[AVAILABLE RECORDS]
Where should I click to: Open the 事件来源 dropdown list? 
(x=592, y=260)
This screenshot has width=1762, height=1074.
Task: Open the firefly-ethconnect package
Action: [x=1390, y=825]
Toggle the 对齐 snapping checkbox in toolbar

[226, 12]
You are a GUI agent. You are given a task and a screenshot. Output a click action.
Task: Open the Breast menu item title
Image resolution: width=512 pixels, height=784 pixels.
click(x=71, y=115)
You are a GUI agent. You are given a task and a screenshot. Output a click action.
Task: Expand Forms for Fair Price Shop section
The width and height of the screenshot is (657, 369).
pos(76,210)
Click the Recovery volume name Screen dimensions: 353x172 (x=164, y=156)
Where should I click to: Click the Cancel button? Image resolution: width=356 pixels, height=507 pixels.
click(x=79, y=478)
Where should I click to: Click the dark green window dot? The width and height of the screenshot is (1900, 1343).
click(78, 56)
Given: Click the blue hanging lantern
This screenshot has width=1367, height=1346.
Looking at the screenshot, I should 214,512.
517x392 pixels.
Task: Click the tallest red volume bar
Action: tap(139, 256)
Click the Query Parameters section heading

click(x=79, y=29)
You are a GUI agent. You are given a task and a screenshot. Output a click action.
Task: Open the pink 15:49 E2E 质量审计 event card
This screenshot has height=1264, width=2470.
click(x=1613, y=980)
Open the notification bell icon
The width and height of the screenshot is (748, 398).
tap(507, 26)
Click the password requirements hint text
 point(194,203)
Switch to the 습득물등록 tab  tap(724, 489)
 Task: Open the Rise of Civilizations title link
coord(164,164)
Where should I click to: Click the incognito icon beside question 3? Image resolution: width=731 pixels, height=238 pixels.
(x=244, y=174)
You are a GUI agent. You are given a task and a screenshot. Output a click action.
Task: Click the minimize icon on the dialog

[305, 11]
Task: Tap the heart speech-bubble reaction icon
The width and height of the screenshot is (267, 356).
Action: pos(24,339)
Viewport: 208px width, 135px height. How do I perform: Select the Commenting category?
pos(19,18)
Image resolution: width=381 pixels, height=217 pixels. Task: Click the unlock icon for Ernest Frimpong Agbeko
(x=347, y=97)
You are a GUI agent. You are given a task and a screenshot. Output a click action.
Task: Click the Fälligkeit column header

[GIVEN TASK]
Recast the lines above as a Markdown table with the columns Row and Line. Number each row and leave out blank lines.

[SOLUTION BELOW]
| Row | Line |
|---|---|
| 1 | Where should I click to: Open the 事件来源 dropdown list?  |
| 2 | (x=592, y=260) |
| 3 | This screenshot has width=1762, height=1074. |
| 4 | Task: Open the firefly-ethconnect package |
| 5 | Action: [x=1390, y=825] |
| 6 | Toggle the 对齐 snapping checkbox in toolbar |
| 7 | [226, 12] |
| 8 | You are a GUI agent. You are given a task and a screenshot. Output a click action. |
| 9 | Task: Open the Breast menu item title |
| 10 | Image resolution: width=512 pixels, height=784 pixels. |
| 11 | click(x=71, y=115) |
| 12 | You are a GUI agent. You are given a task and a screenshot. Output a click action. |
| 13 | Task: Expand Forms for Fair Price Shop section |
| 14 | The width and height of the screenshot is (657, 369). |
| 15 | pos(76,210) |
| 16 | Click the Recovery volume name Screen dimensions: 353x172 (x=164, y=156) |
| 17 | Where should I click to: Click the Cancel button? Image resolution: width=356 pixels, height=507 pixels. |
| 18 | click(x=79, y=478) |
| 19 | Where should I click to: Click the dark green window dot? The width and height of the screenshot is (1900, 1343). |
| 20 | click(78, 56) |
| 21 | Given: Click the blue hanging lantern |
| 22 | This screenshot has width=1367, height=1346. |
| 23 | Looking at the screenshot, I should 214,512. |
| 24 | 517x392 pixels. |
| 25 | Task: Click the tallest red volume bar |
| 26 | Action: tap(139, 256) |
| 27 | Click the Query Parameters section heading |
| 28 | click(x=79, y=29) |
| 29 | You are a GUI agent. You are given a task and a screenshot. Output a click action. |
| 30 | Task: Open the pink 15:49 E2E 质量审计 event card |
| 31 | This screenshot has height=1264, width=2470. |
| 32 | click(x=1613, y=980) |
| 33 | Open the notification bell icon |
| 34 | The width and height of the screenshot is (748, 398). |
| 35 | tap(507, 26) |
| 36 | Click the password requirements hint text |
| 37 |  point(194,203) |
| 38 | Switch to the 습득물등록 tab  tap(724, 489) |
| 39 |  Task: Open the Rise of Civilizations title link |
| 40 | coord(164,164) |
| 41 | Where should I click to: Click the incognito icon beside question 3? Image resolution: width=731 pixels, height=238 pixels. |
| 42 | (x=244, y=174) |
| 43 | You are a GUI agent. You are given a task and a screenshot. Output a click action. |
| 44 | Task: Click the minimize icon on the dialog |
| 45 | [305, 11] |
| 46 | Task: Tap the heart speech-bubble reaction icon |
| 47 | The width and height of the screenshot is (267, 356). |
| 48 | Action: pos(24,339) |
| 49 | Viewport: 208px width, 135px height. How do I perform: Select the Commenting category? |
| 50 | pos(19,18) |
| 51 | Image resolution: width=381 pixels, height=217 pixels. Task: Click the unlock icon for Ernest Frimpong Agbeko |
| 52 | (x=347, y=97) |
| 53 | You are a GUI agent. You are given a task and a screenshot. Output a click action. |
| 54 | Task: Click the Fälligkeit column header |